During the panel presentation, I described the work of the AATF Commission on Advocacy and stressed the importance of advocacy, of partnerships among foreign language educators at all levels, of interdisciplinary collaborations, and of partnerships with foreign language stakeholders in government, business, and industry.
Examples include my membership in the Education & Pedagogy Committee of the ATA, as well as my involvement in and support of the work of our regional professional associations of foreign language educators — CSCTFL, SCOLT, and SWCOLT
Future directions include advocacy for an earlier start and for the opportunity for continued study of one or more foreign languages.
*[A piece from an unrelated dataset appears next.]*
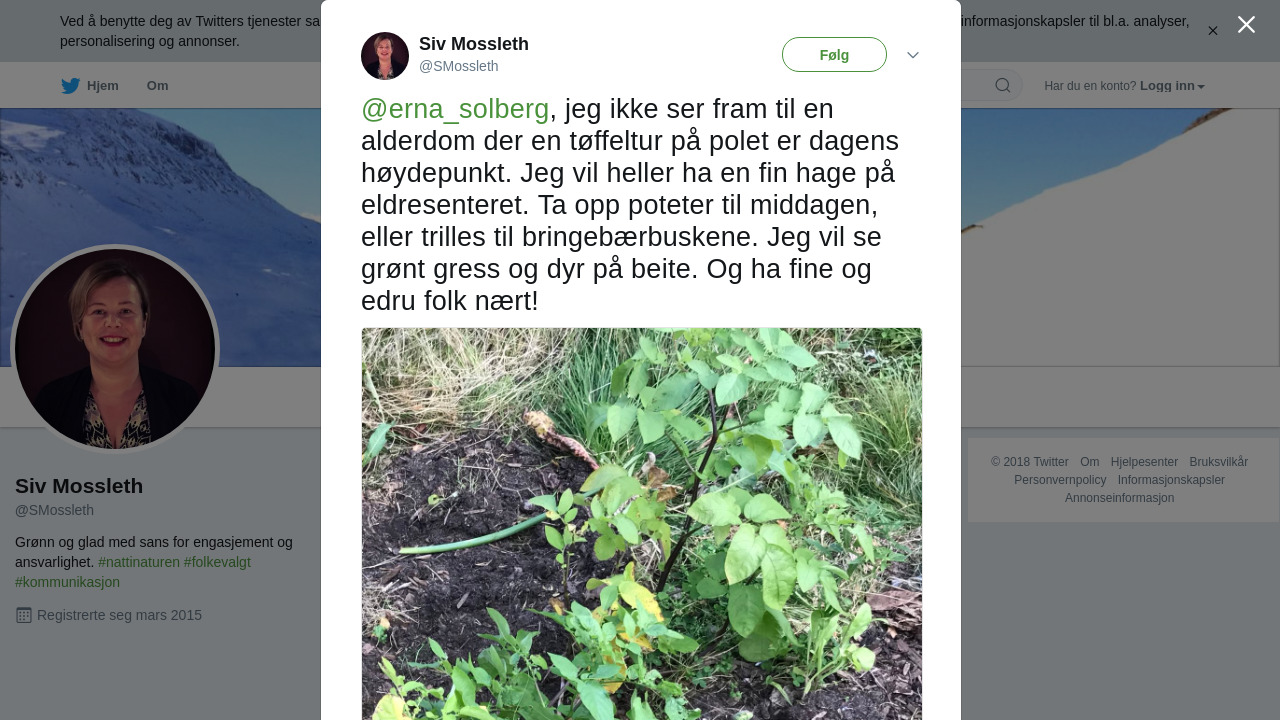Open the Logg inn dropdown
This screenshot has height=720, width=1280.
1172,86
Specific examples of the effectiveness of an early start and of continued study include the Many Languages One World Essay Contest and Global Youth Forum, where the multilingual contest winners — college and university students from around the world — are invited by the UN Academic Impact to present in their second language in the General Assembly Hall of the UN.
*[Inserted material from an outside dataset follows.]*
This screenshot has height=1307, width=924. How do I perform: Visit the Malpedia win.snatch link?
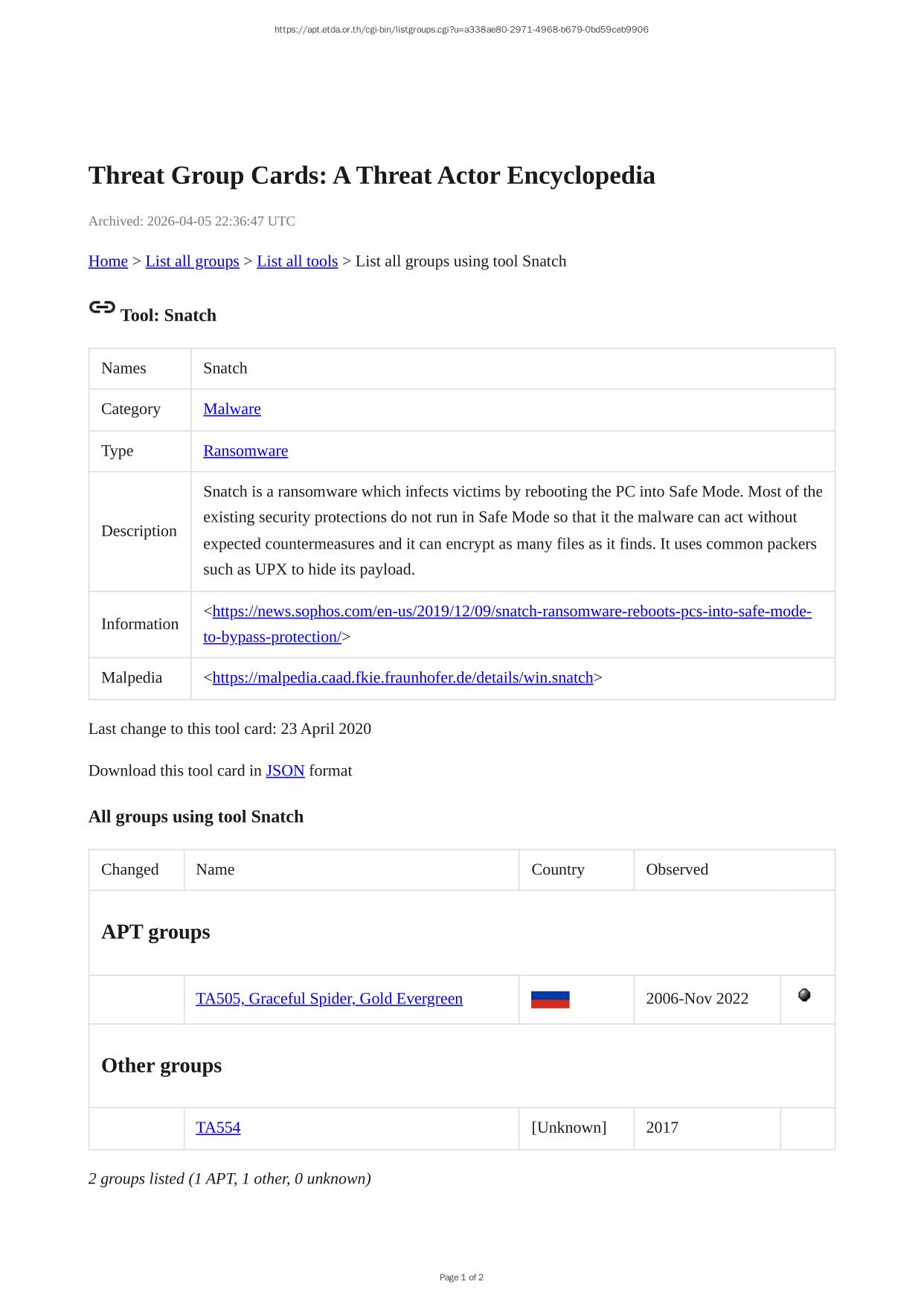tap(402, 678)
Heritage language programs, including second language instruction in a closely-related language, and the dual-language immersion programs showcased at the NYC Bilingual Fair and affectionately referred to as the révolution bilingue, in public schools in NYC, and spreading across the country.
Other areas include online education, experiential learning, and career pathways, “multiple pathways to the major” as described in the MLA report, funding for students to take foreign language courses not required by their major, external validation building on the existing Many Languages One World program, the Seal of Biliteracy, and the many contests, awards, and honors sponsored by the professional associations of foreign language educators. Lastly, the promotion of second/double majors, as described by the MLA and by the Institut Français in its Et en plus, je parle français initiative, is an area of the utmost importance.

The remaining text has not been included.